Christlich-Islamischer Dialog – Vertrauen bilden

Geht der Blick für den Islam als gelebte Alltagsreligion verloren? Wie steht es um die Verständigung der christlichen Kirche mit dem Islam und was ist für die Zukunft wichtig? – Über diese und andere spannende Fragen sprach AEEB Vorstand Prof. Dr. Hans Jürgen Luibl mit Kirchenrat Dr. Rainer Oechslen, der seit 2007 Beauftragter für interreligiösen Dialog und Islamfragen in der ELKB ist. 

AEEB: Mit den Terroranschlägen vom 11. September 2001 ist für mich persönlich der politische Islam mit aller Gewaltbereitschaft präsent geworden. In den Medien hat sich dieses Bild verstärkt, wie sich überhaupt religiös infizierte Gewalt generell auszubreiten scheint. Wie sehen Sie das?

Dr. Rainer Oechslen: Das Verständnis für Religion in den Medien ist in den letzten 20 Jahren geringer geworden. Auch das Christentum kommt schlechter weg, – man denke nur daran, wie die katholische Kirche auf sexuellen Missbrauch reduziert wird. Ich würde folgende These aufstellen: Wer vom Christentum nichts versteht, versteht auch vom Islam nichts. – Die Folge ist, dass der Islam nur als politisches Phänomen gesehen wird.

AEEB: Durch Politisierung und mediale Emotionalisierung von Religion sind Muslime neuen Belastungen ausgesetzt und es geht oft der Blick für den Islam als gelebte Alltagsreligion verloren. Was wäre zu tun, um die Alltagsreligion Islam wieder verstärkt in den Fokus zu rücken?

Oechslen: An dieser Stelle muss ich meine Antwort auf Ihre vorherige Frage modifizieren: Es gibt immer wieder Medienbeiträge, die muslimisches Leben beleuchten, sei es über das Fasten im Ramadan oder über islamische Feiertage. Nur gehen diese Darbringungen in der allgemeinen Informationsflut häufig unter. In unserer Dienststelle haben wir zum Beispiel durch die neue Online-Reihe “DialogverNETZt” auch in der Coronazeit sehr positive Erfahrungen gemacht. Aber natürlich werden wir nie die Reichweite der Medienmogule erreichen. Wahrscheinlich muss man – wie im Politischen auch – weg von den Großstrukturen und hin zu den lokalen und nachbarschaftlichen Kontakten.

**Arbeitsauftrag 1**
Beantworten Sie anhand des Textauszugs die folgenden Fragen:
(a) Seit welchem Jahr ist Dr. Rainer Oechslen Beauftragter für interreligiösen Dialog und Islamfragen in der ELKB?
(b) Worauf wird die katholische Kirche nach Oechslens Worten in den Medien reduziert?
(c) Wie heißt die neue Online-Reihe seiner Dienststelle?
**Arbeitsauftrag 2**
Geben Sie den Abschnitt des Textauszugs von „Oechslen: An dieser“ bis „und nachbarschaftlichen Kontakten.“ wortgetreu wieder.

**Quelldaten**

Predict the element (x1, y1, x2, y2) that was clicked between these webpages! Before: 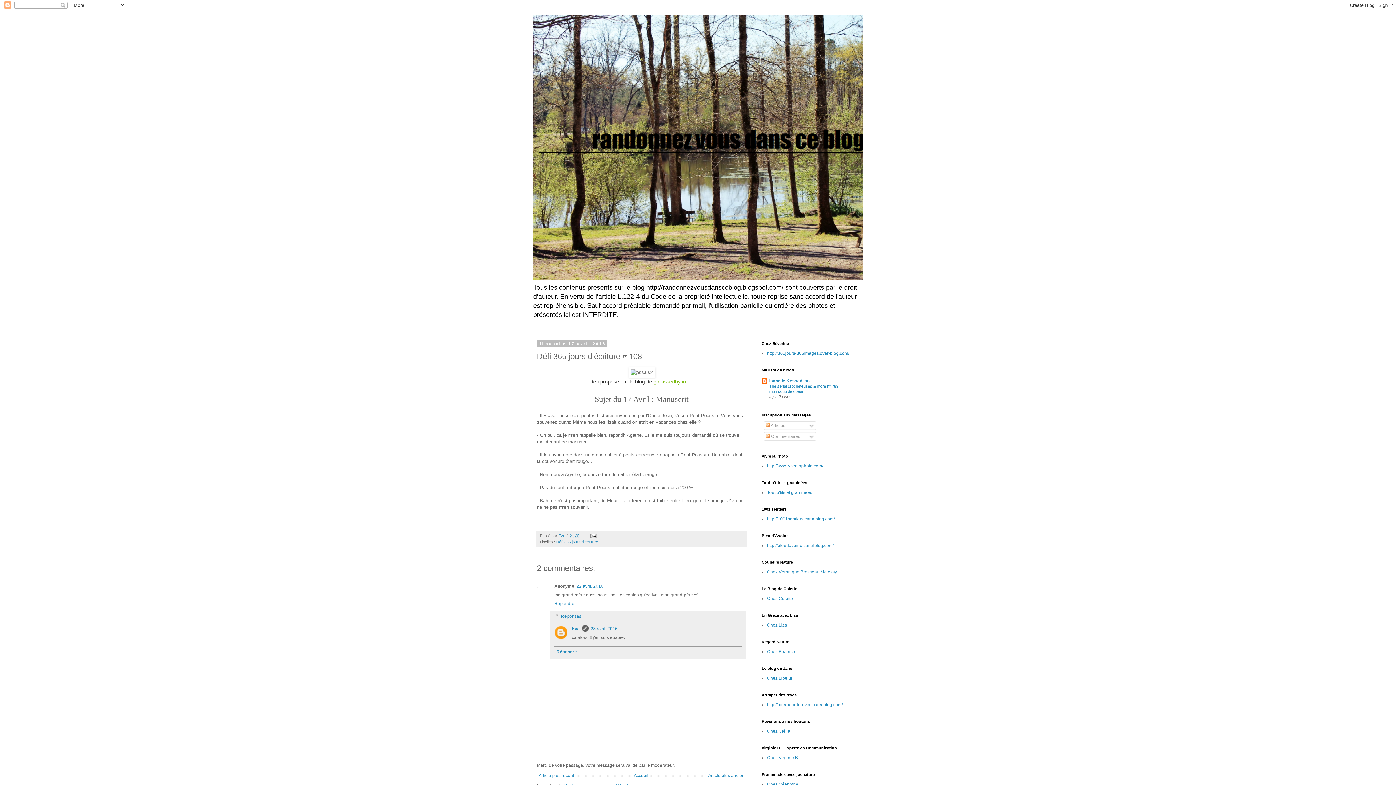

**Antwort 1**
(a) Seit 2007.
(b) Auf sexuellen Missbrauch.
(c) „DialogverNETZt“.

**Antwort 2**
Oechslen: An dieser Stelle muss ich meine Antwort auf Ihre vorherige Frage modifizieren: Es gibt immer wieder Medienbeiträge, die muslimisches Leben beleuchten, sei es über das Fasten im Ramadan oder über islamische Feiertage. Nur gehen diese Darbringungen in der allgemeinen Informationsflut häufig unter. In unserer Dienststelle haben wir zum Beispiel durch die neue Online-Reihe “DialogverNETZt” auch in der Coronazeit sehr positive Erfahrungen gemacht. Aber natürlich werden wir nie die Reichweite der Medienmogule erreichen. Wahrscheinlich muss man – wie im Politischen auch – weg von den Großstrukturen und hin zu den lokalen und nachbarschaftlichen Kontakten.